* **WHAT IS REQUIRED**:
For each record that follows, restate the text exactly and drop the pictures.

* **EXTRACTED DATA**:
--- --- ---
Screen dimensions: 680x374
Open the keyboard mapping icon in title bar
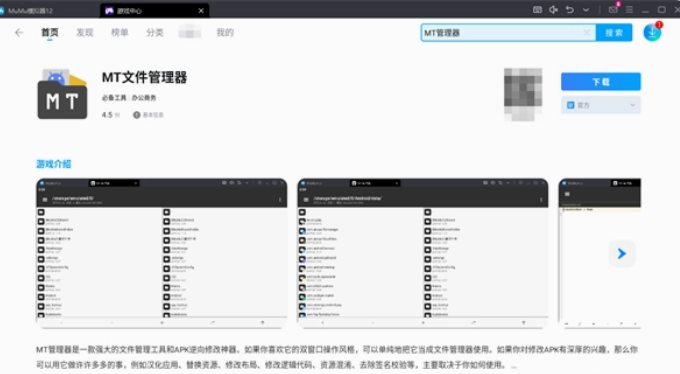537,10
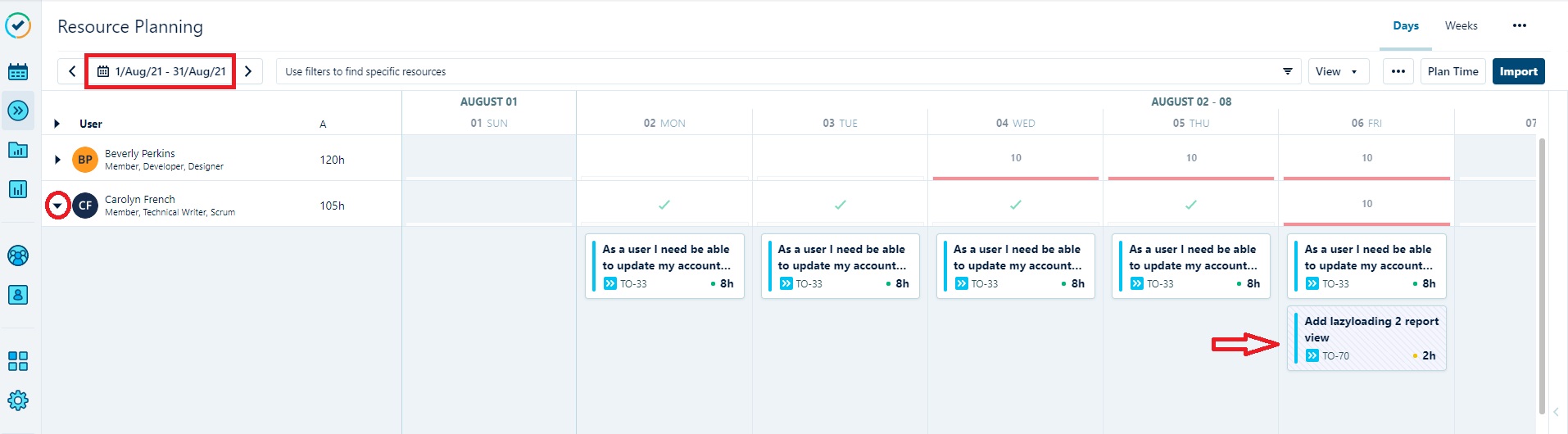
Task: Open the team group icon in sidebar
Action: coord(18,255)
--- --- ---
* **EXERCISE OUTPUT**:
Screen dimensions: 680x374
Open the keyboard mapping icon in title bar
537,10
Task: Open the team group icon in sidebar
Action: coord(18,255)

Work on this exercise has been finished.